»»

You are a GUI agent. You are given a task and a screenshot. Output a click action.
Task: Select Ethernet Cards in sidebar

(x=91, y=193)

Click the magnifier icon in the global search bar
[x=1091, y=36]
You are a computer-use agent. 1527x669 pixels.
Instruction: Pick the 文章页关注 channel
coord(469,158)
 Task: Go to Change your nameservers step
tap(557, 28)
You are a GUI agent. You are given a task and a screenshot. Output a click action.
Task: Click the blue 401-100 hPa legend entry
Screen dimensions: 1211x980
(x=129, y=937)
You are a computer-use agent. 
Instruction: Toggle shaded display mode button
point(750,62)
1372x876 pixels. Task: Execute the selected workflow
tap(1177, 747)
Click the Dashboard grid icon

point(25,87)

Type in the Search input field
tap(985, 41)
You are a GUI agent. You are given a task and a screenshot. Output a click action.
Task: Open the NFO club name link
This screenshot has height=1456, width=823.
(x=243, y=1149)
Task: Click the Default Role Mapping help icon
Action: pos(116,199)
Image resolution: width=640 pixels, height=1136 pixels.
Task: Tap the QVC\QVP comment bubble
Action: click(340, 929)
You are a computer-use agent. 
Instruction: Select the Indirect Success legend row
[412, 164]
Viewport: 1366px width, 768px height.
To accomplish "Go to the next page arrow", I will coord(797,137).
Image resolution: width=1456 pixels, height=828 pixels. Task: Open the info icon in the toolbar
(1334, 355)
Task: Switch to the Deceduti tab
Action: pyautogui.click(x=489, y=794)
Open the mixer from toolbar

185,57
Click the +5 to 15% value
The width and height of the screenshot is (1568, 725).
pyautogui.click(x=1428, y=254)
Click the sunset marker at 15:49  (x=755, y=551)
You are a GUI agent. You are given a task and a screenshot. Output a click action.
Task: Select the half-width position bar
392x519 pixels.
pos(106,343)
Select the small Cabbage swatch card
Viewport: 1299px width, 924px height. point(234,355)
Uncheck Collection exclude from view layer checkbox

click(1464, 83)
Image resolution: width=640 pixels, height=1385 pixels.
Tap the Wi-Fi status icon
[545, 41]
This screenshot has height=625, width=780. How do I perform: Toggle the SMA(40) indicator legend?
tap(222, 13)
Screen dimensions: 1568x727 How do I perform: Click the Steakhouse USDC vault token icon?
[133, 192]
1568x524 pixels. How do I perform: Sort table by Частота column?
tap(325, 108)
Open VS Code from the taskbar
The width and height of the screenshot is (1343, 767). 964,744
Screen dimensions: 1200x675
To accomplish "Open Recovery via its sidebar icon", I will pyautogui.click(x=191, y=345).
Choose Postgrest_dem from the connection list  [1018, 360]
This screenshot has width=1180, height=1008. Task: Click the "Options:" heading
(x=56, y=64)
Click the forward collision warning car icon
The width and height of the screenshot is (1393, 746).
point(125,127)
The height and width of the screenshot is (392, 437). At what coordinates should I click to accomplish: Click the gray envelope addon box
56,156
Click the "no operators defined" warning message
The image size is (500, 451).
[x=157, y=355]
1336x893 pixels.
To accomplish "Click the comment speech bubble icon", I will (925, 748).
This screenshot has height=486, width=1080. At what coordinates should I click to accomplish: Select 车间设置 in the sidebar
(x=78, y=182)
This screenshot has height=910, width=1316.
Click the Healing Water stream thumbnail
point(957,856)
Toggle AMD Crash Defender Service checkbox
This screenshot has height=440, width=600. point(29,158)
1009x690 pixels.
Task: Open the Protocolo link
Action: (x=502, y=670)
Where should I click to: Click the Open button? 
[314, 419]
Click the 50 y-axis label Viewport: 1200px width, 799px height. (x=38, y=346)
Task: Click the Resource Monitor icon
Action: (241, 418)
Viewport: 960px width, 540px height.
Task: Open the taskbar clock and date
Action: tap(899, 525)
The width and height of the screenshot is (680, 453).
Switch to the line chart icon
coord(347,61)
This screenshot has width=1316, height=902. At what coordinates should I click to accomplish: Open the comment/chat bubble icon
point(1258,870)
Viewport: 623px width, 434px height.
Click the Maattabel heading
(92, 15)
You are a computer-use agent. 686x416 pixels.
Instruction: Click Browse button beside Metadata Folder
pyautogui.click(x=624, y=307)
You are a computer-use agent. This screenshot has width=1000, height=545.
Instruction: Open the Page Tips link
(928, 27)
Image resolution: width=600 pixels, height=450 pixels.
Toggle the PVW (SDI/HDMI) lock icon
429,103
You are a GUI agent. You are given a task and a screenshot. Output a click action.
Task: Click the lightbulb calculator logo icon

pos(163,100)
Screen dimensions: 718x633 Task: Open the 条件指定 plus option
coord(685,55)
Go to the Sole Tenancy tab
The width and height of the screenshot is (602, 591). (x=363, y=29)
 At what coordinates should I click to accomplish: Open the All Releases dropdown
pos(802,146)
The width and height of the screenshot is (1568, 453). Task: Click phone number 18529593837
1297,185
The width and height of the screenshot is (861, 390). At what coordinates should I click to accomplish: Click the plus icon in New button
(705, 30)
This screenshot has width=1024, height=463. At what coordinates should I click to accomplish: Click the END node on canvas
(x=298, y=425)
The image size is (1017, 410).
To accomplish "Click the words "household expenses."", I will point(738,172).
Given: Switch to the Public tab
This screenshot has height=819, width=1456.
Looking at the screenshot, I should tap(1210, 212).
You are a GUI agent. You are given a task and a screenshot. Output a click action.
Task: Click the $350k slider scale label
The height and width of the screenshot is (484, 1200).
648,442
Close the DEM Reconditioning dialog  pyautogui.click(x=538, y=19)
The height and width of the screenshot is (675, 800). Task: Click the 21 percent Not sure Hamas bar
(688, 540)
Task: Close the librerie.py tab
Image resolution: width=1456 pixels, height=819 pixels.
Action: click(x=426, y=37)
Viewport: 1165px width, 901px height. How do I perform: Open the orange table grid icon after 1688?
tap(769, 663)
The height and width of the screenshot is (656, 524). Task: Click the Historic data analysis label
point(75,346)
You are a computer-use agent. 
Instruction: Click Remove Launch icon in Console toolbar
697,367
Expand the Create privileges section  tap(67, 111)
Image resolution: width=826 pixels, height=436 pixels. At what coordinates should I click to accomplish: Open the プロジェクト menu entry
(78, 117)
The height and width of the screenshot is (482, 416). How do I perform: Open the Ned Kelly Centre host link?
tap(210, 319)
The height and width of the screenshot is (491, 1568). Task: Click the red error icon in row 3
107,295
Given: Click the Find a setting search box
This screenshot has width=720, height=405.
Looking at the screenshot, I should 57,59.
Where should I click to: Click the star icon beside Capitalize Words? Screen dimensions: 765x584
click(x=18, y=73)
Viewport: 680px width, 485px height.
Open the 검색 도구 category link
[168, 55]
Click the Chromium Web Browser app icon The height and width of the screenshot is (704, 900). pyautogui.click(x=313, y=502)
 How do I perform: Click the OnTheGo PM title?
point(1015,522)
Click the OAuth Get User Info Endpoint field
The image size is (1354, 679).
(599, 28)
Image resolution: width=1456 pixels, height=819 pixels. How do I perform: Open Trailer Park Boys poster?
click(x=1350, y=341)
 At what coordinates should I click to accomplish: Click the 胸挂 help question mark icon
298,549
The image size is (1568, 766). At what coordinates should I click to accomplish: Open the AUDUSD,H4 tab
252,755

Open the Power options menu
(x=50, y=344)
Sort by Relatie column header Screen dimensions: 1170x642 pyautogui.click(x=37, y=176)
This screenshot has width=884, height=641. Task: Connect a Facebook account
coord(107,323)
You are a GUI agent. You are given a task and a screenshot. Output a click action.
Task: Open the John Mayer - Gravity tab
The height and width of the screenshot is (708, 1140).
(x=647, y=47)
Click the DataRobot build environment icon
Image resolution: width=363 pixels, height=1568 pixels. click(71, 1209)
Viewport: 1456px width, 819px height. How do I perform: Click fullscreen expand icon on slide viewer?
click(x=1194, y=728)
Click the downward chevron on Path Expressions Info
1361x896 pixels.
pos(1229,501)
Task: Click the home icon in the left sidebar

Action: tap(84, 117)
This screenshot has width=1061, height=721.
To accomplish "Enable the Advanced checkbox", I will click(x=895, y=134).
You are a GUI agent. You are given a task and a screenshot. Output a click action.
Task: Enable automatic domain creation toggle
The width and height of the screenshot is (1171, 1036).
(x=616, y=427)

««

* [WORK INSTRUCTIONS]: Rewrite the rows from the line with "Task: Go to Change your nameservers step" through the line with "The width and height of the screenshot is (1343, 767).", changing "legend" to "key" and leaving everything else as it is.

* [RESPONSE FOR THIS EXERCISE]:
 Task: Go to Change your nameservers step
tap(557, 28)
You are a GUI agent. You are given a task and a screenshot. Output a click action.
Task: Click the blue 401-100 hPa key entry
Screen dimensions: 1211x980
(x=129, y=937)
You are a computer-use agent. 
Instruction: Toggle shaded display mode button
point(750,62)
1372x876 pixels. Task: Execute the selected workflow
tap(1177, 747)
Click the Dashboard grid icon

point(25,87)

Type in the Search input field
tap(985, 41)
You are a GUI agent. You are given a task and a screenshot. Output a click action.
Task: Open the NFO club name link
This screenshot has height=1456, width=823.
(x=243, y=1149)
Task: Click the Default Role Mapping help icon
Action: pos(116,199)
Image resolution: width=640 pixels, height=1136 pixels.
Task: Tap the QVC\QVP comment bubble
Action: click(340, 929)
You are a computer-use agent. 
Instruction: Select the Indirect Success key row
[412, 164]
Viewport: 1366px width, 768px height.
To accomplish "Go to the next page arrow", I will coord(797,137).
Image resolution: width=1456 pixels, height=828 pixels. Task: Open the info icon in the toolbar
(1334, 355)
Task: Switch to the Deceduti tab
Action: pyautogui.click(x=489, y=794)
Open the mixer from toolbar

185,57
Click the +5 to 15% value
The width and height of the screenshot is (1568, 725).
pyautogui.click(x=1428, y=254)
Click the sunset marker at 15:49  (x=755, y=551)
You are a GUI agent. You are given a task and a screenshot. Output a click action.
Task: Select the half-width position bar
392x519 pixels.
pos(106,343)
Select the small Cabbage swatch card
Viewport: 1299px width, 924px height. point(234,355)
Uncheck Collection exclude from view layer checkbox

click(1464, 83)
Image resolution: width=640 pixels, height=1385 pixels.
Tap the Wi-Fi status icon
[545, 41]
This screenshot has height=625, width=780. How do I perform: Toggle the SMA(40) indicator key?
tap(222, 13)
Screen dimensions: 1568x727 How do I perform: Click the Steakhouse USDC vault token icon?
[133, 192]
1568x524 pixels. How do I perform: Sort table by Частота column?
tap(325, 108)
Open VS Code from the taskbar
The width and height of the screenshot is (1343, 767). 964,744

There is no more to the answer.